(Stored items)
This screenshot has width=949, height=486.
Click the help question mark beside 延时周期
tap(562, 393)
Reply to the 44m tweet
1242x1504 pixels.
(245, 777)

### EXERCISE PROMPT
All lines of the data above must be returned exactly.

### REPLY TO THE EXERCISE
This screenshot has width=949, height=486.
Click the help question mark beside 延时周期
tap(562, 393)
Reply to the 44m tweet
1242x1504 pixels.
(245, 777)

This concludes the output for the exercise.